So here I am on this mission while of course my daughter dresses up as a princess in pink every chance she gets and would rather wear a dress any day than jeans. I know it’s normal and I have to pick my battles and believe me she is one smart cookie. So here I am yesterday morning on my way to the hairdresser for her seasonal haircut. My girl has gorgeous tick wavy long hair to her mid back. Ok true story, I get stopped at least once a week by strangers who can’t get over her gorgeous eyes, lips and her beautiful hair etc. I smile, roll my eyes and check the ego at the door. So as I explain to my girl that she is going to get her hair trimmed, she informs me that she would like hers cut short. Surely she doesn’t understand that cutting is somewhat permanent, surely this will lead to tears when she realizes that her long hair will no longer be, she doesn’t realize that she will not be Rapunzel when we do our little shows. I explain that she is probably not understanding that cutting her hair means that it will remain short for a while and that when she wakes tomorrow morning it will still be short.
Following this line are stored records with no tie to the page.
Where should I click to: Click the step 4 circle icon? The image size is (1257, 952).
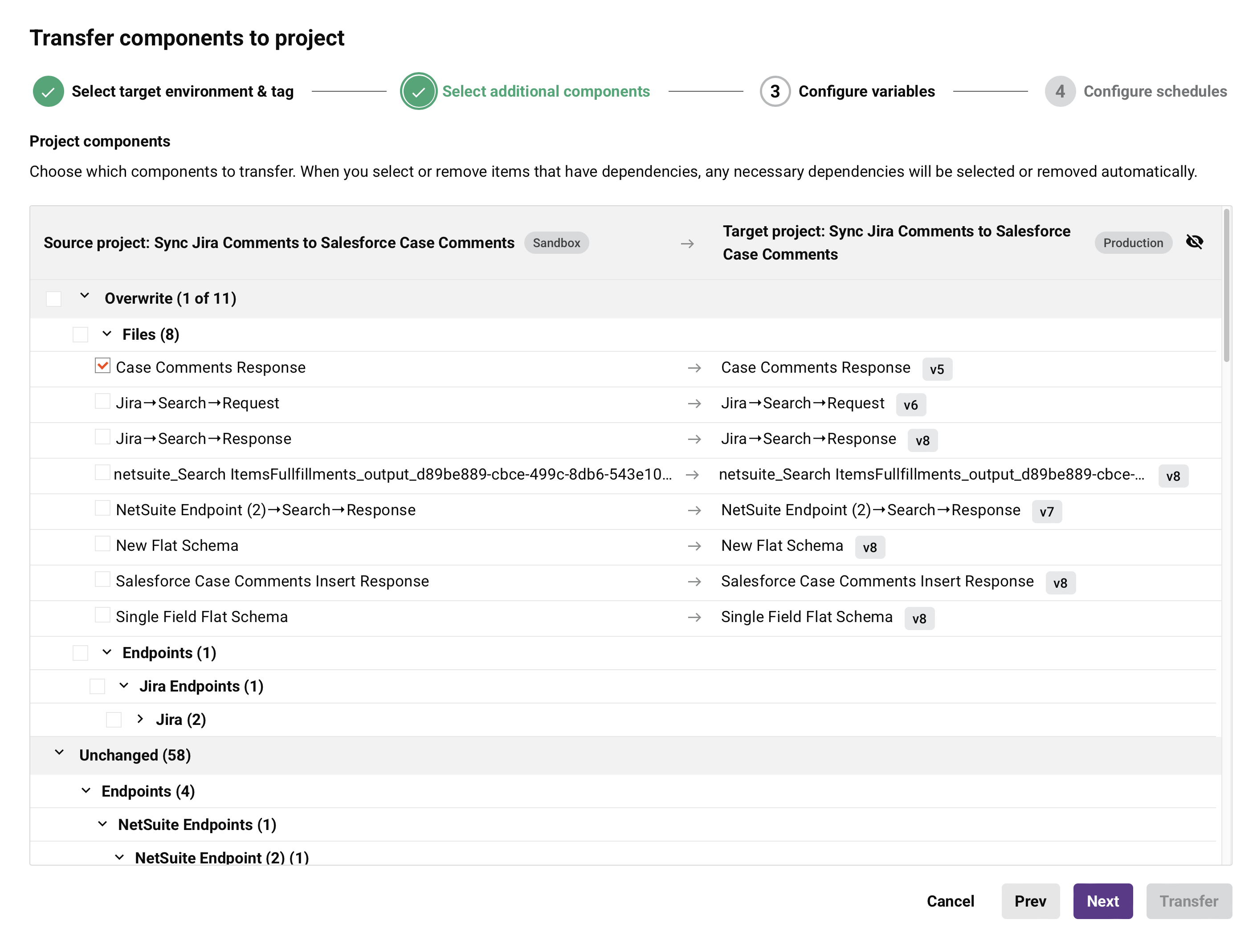pos(1060,91)
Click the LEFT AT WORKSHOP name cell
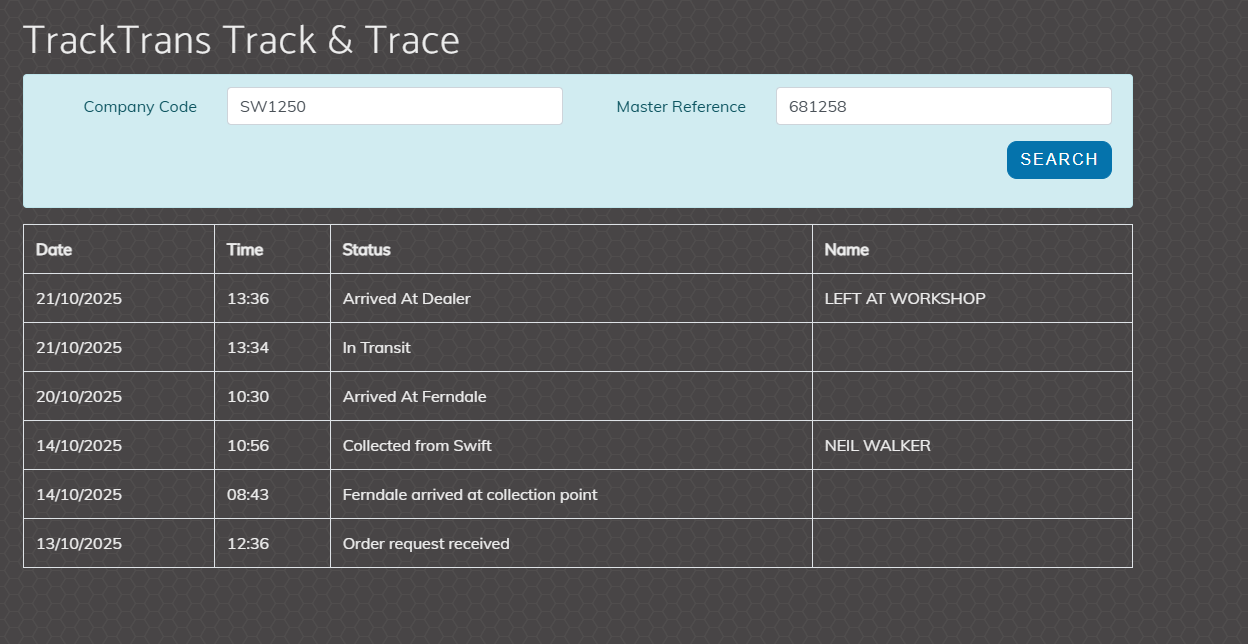The image size is (1248, 644). coord(905,299)
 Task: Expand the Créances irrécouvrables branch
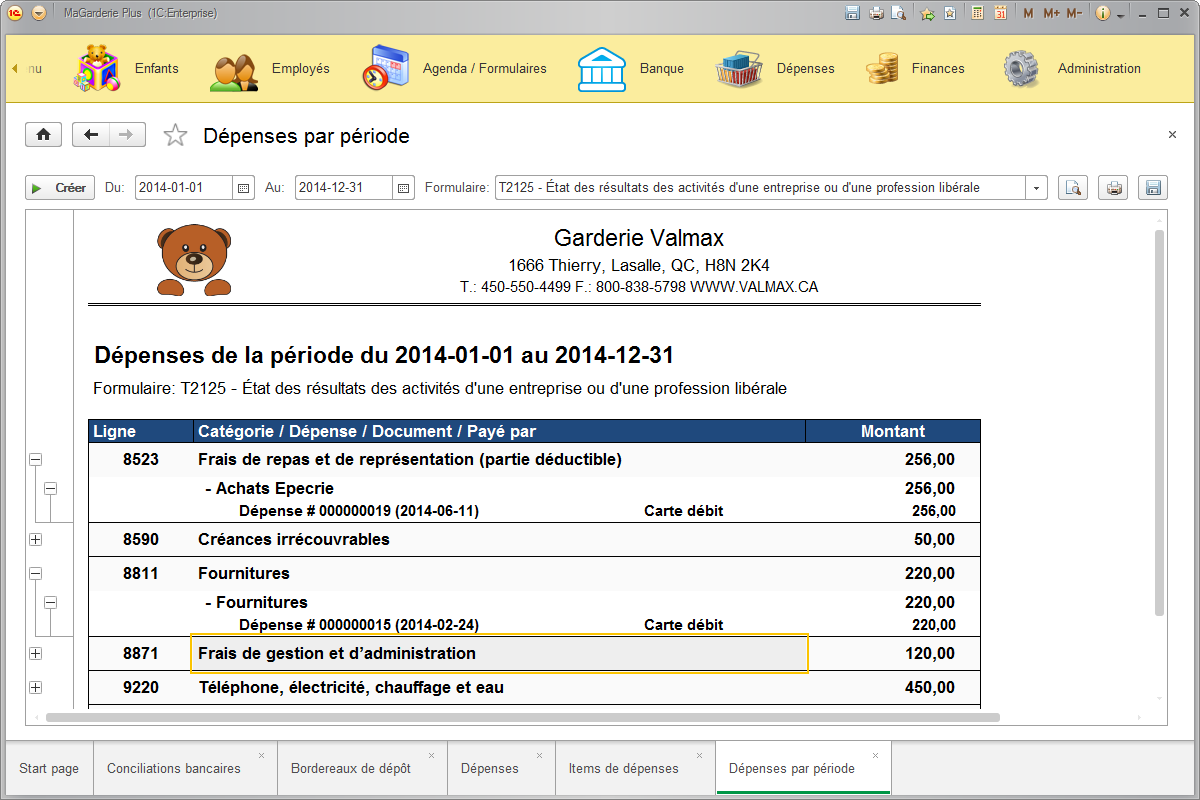[x=35, y=539]
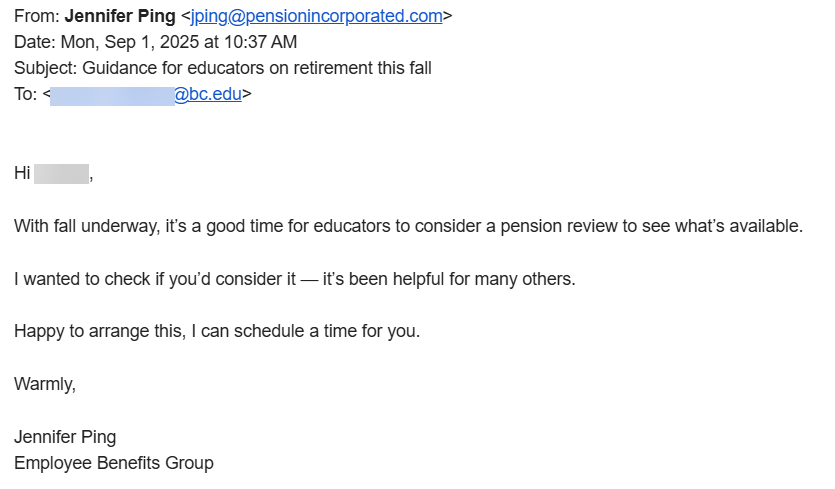The height and width of the screenshot is (489, 835).
Task: Click the redacted name in the greeting
Action: [x=61, y=173]
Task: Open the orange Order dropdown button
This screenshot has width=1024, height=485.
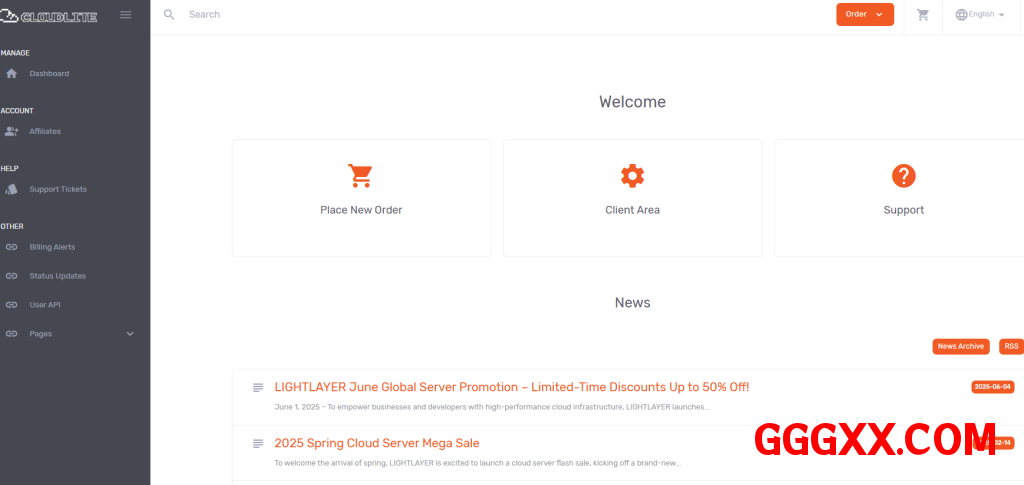Action: coord(864,14)
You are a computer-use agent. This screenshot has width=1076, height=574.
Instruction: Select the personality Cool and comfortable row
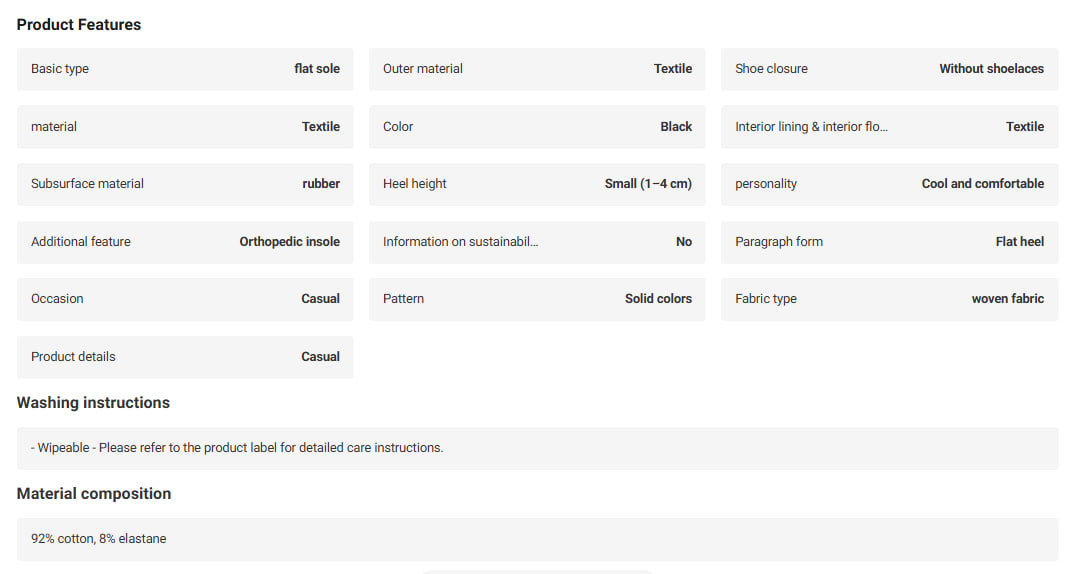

She tells me: “I understand and it’s just hair Maman”!
So as my heart is divided between pride and sadness nicely shadowed with a strong feeling of being the world’s biggest hypocrite, off to the salon we went. She never changed her mind, she didn’t even flinch when the hair was getting cut, she was standing tall and proud with the biggest smile as I held my game face on and kiss my baby goodbye!
And this morning?….She was still owning it.
Sometimes, I feel we learn the biggest lessons in the smallest everyday life. Lesson learned C, make sure you walk the walk before you can talk the talk! Well-done baby girl, well-done.